Directions
No pictures belong in the result; set down exactly the lines from the one containing "Image resolution: width=801" through the final line of the listing, and nothing more.

BEGIN Given information

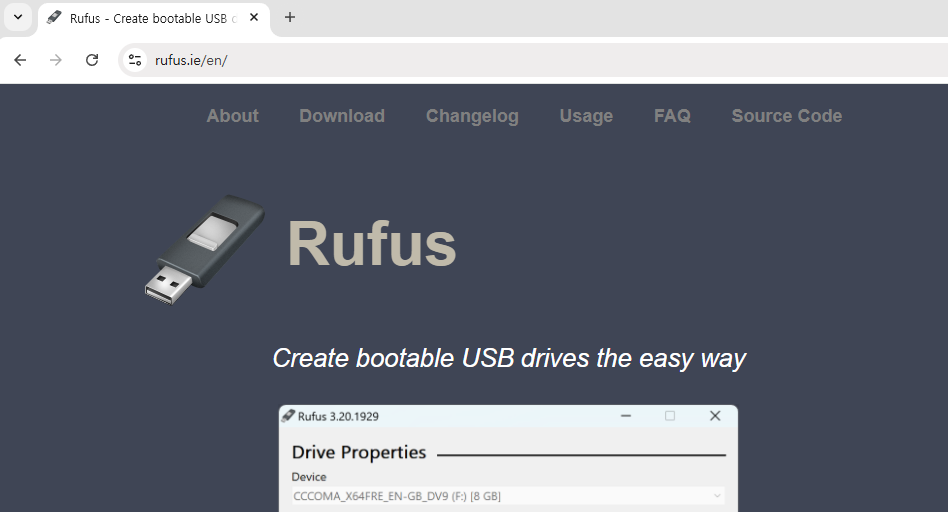The width and height of the screenshot is (948, 512).
Task: Visit the Source Code link
Action: 786,116
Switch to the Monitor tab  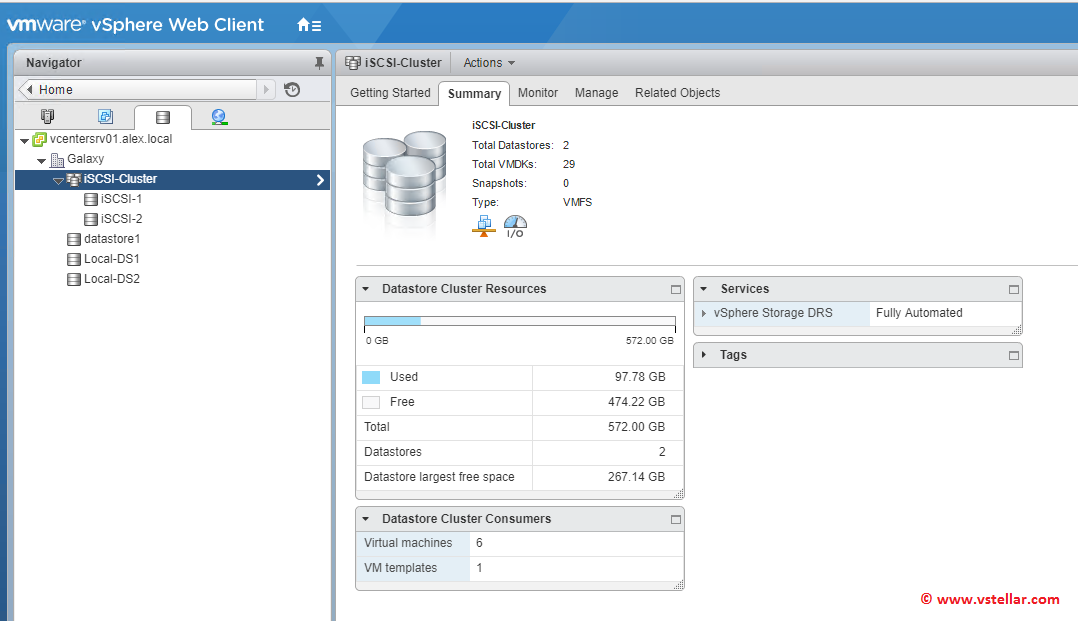[538, 93]
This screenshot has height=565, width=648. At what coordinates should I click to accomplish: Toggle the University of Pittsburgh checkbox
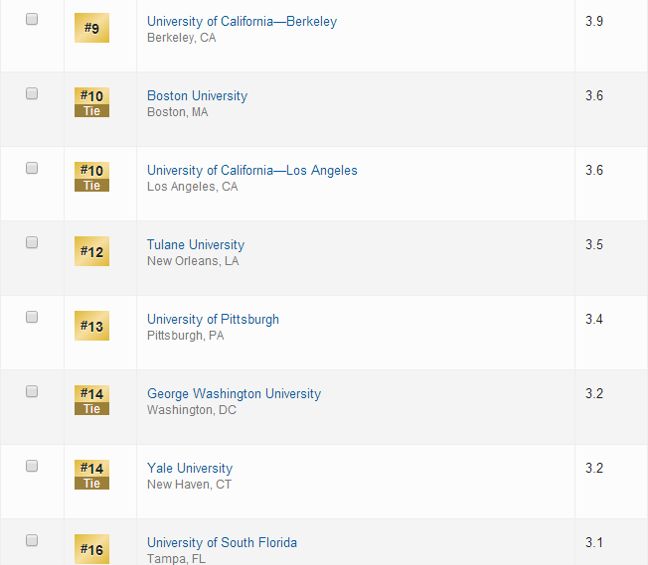(x=32, y=317)
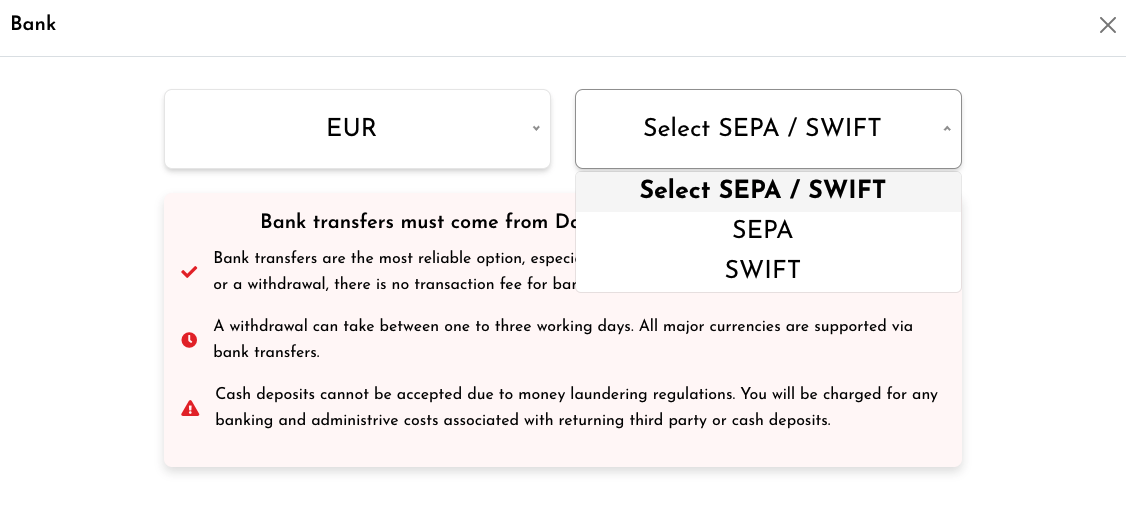
Task: Choose SEPA from the dropdown list
Action: coord(762,230)
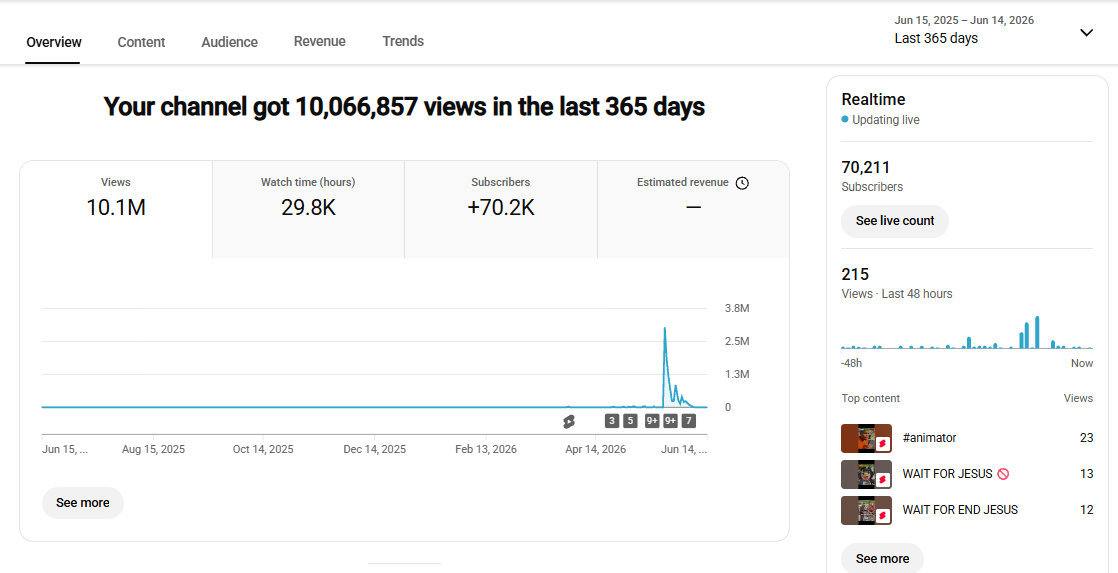This screenshot has width=1118, height=573.
Task: Open the Revenue tab
Action: (x=319, y=41)
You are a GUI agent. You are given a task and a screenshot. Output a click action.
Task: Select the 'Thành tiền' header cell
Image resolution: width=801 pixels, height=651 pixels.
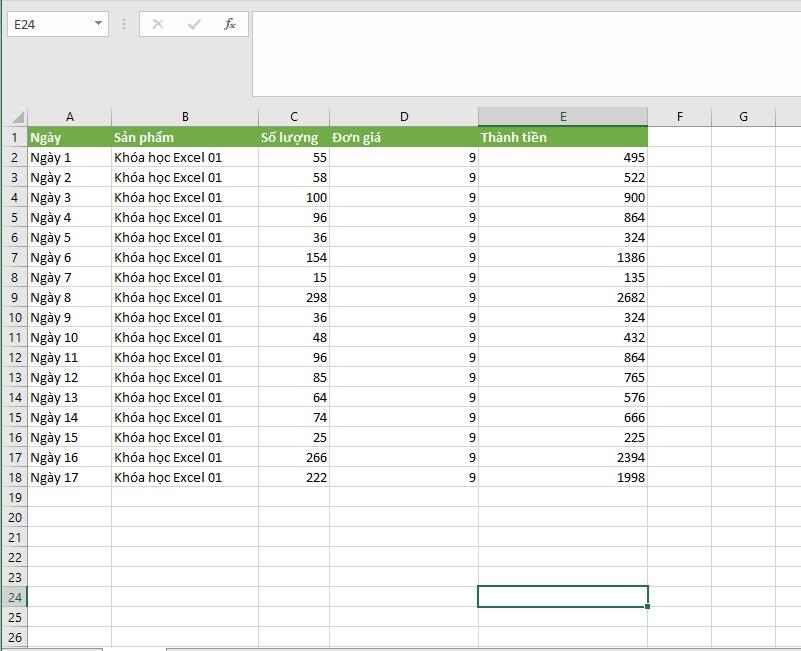point(562,137)
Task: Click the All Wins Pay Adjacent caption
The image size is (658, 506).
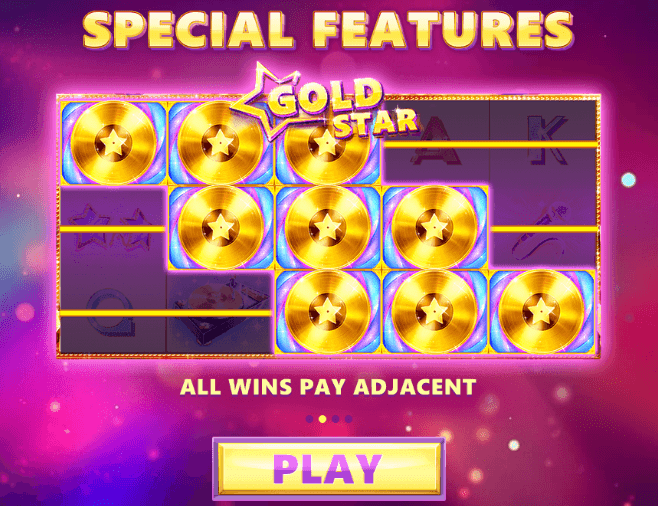Action: coord(328,387)
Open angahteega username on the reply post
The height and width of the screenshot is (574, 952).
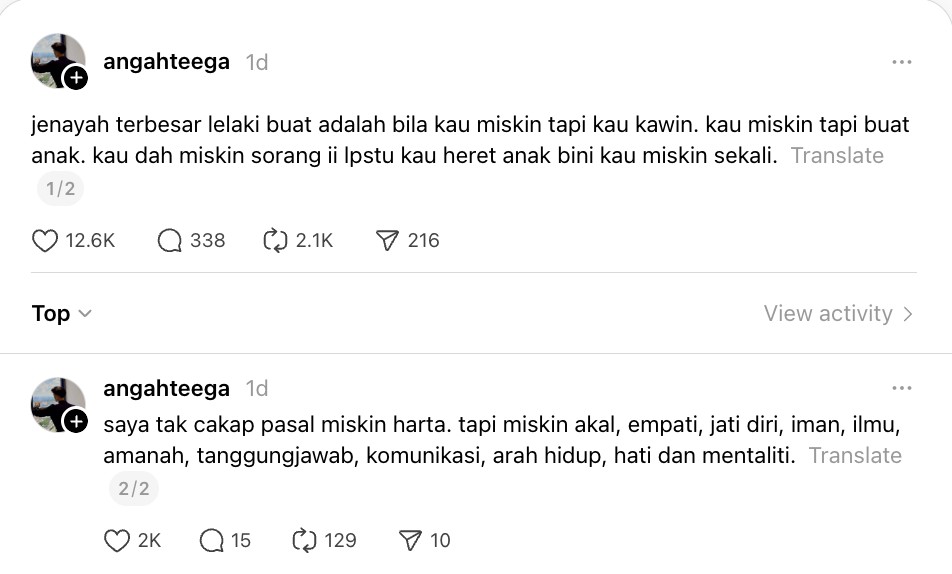[166, 388]
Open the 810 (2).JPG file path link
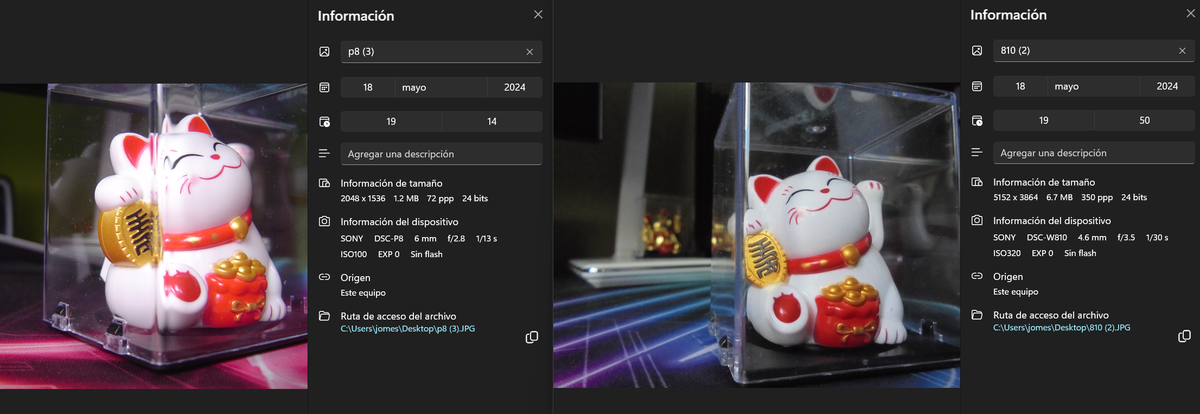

END Given information

Response to this exercise
Image resolution: width=801 pixels, height=651 pixels.
point(562,137)
Task: Click the All Wins Pay Adjacent caption
The image size is (658, 506).
Action: coord(328,387)
Open angahteega username on the reply post
The height and width of the screenshot is (574, 952).
[166, 388]
Open the 810 (2).JPG file path link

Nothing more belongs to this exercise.